Reading passage
──────────

Description
openedon Aug 26, 2016
This proposal was originally from #24711 (comment).
With several changes to the image format, the scope of build caching has been limited to local nodes. This is problematic for architectures which dispatch builds to arbitrary nodes, since pulling new images and data will not fulfill the build cache.
The main concern here is Cache poisoning. The worst part about is that it is not at all obvious that you are affected or protected. It can only be mitigated by limiting the horizon of data that one trusts.
Anything that circumvents that protection, even docker save/load
, is going to open your infrastructure up to injection of malicious content. The proposal in #20316 and previous proposals have not addressed this problem. While we all want fast builds (and I really do), introducing cache poisoning to the build step of the infrastructure must be avoided. Could you imagine the impact if someone could just inject a malicious layer into library/ubuntu
or library/alpine
?

──────────

Exercise task A
Reproduce the Docker build cache issue word for word, everything from "The main concern" down to "that one trusts.".
Exercise task B
According to the Docker build cache issue, what is the main concern?
The records that come next have no connection to the Docker build cache issue.

Given information

──────────

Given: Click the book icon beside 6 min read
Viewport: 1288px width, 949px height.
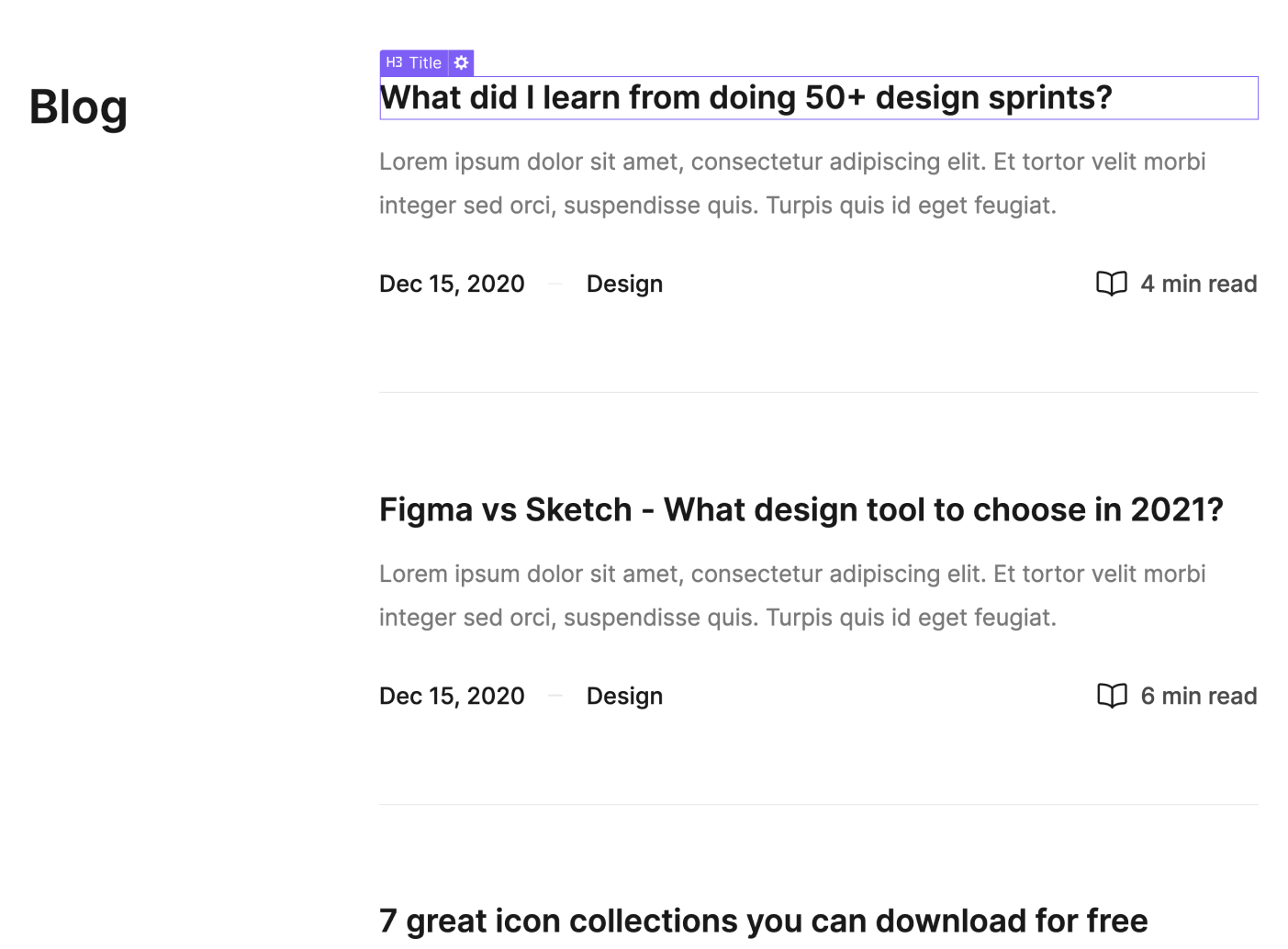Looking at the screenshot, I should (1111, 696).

──────────

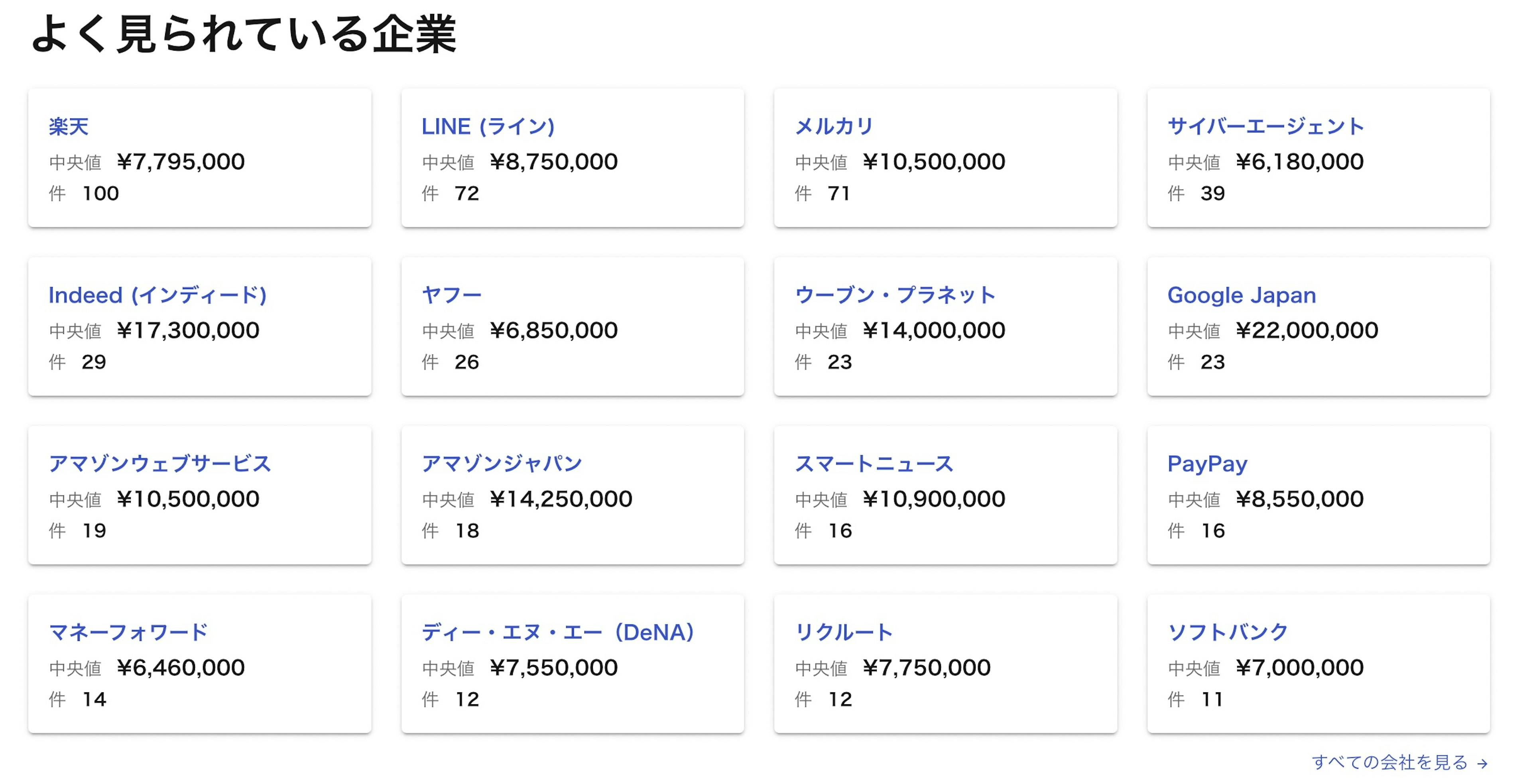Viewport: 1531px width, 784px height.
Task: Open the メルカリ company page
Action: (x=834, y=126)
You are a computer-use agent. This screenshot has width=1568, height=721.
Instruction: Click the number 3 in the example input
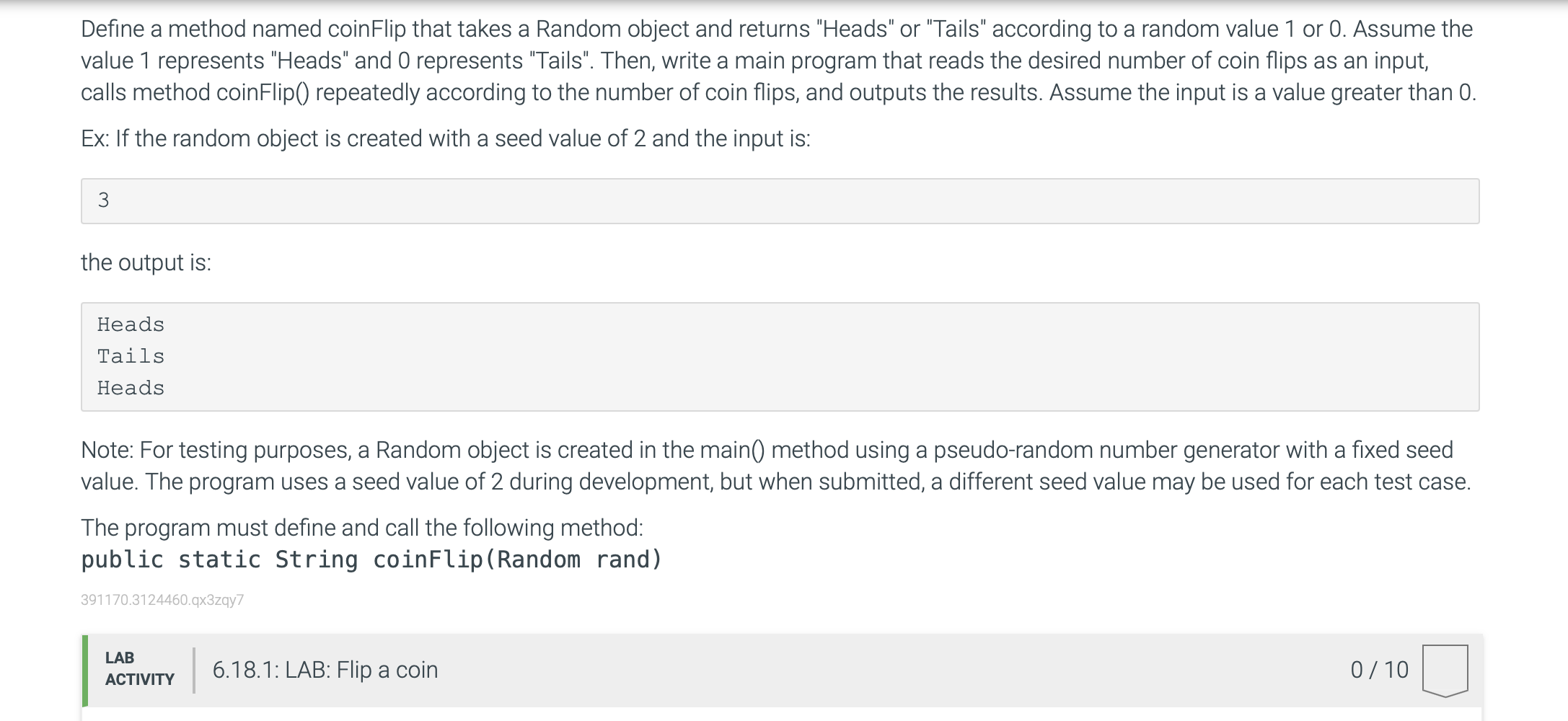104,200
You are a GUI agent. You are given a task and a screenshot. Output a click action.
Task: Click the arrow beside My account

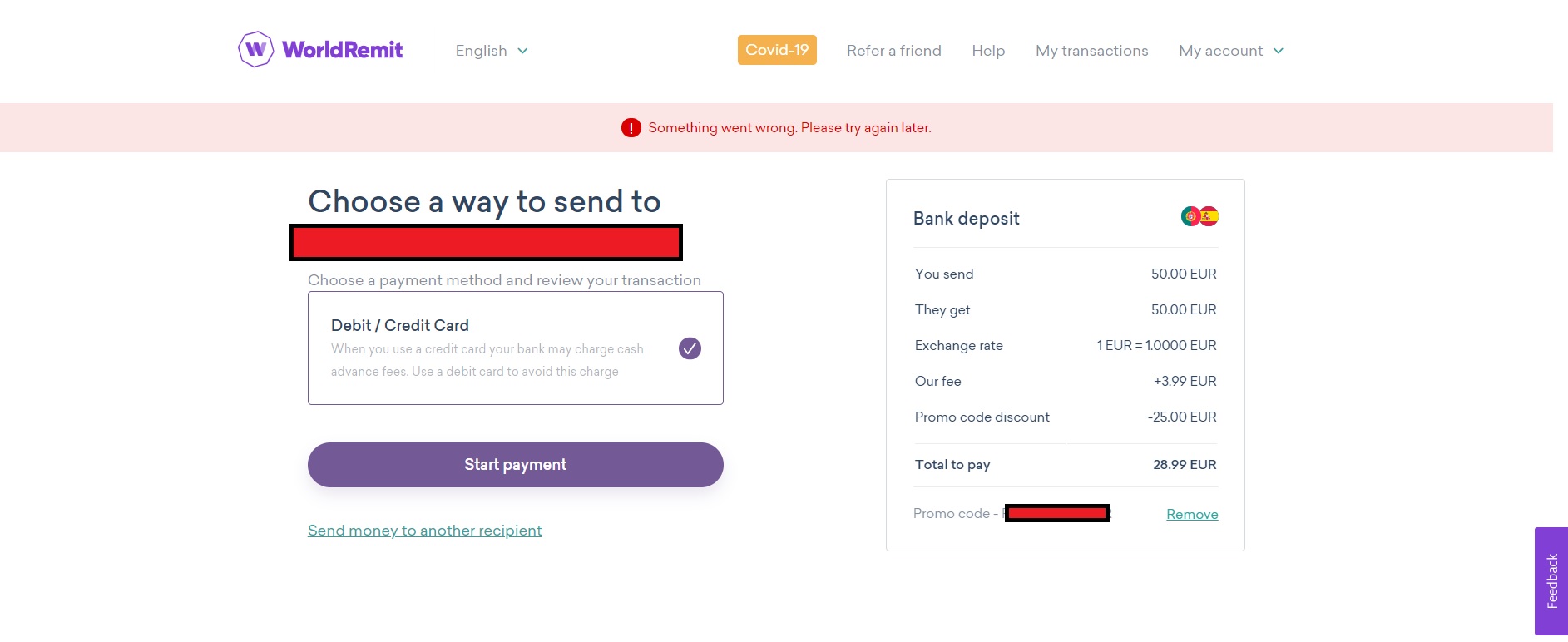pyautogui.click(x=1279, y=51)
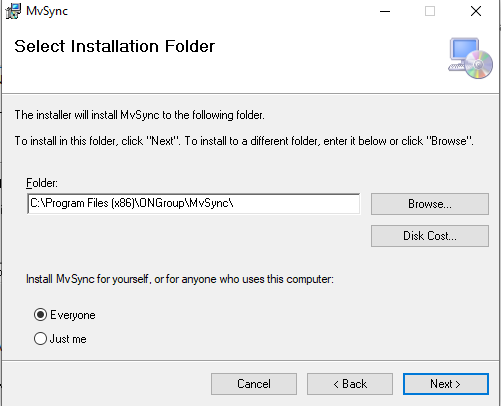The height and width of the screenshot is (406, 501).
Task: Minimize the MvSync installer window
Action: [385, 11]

──────────

Correct result A
The main concern here is Cache poisoning. The worst part about is that it is not at all obvious that you are affected or protected. It can only be mitigated by limiting the horizon of data that one trusts.

Correct result B
Cache poisoning.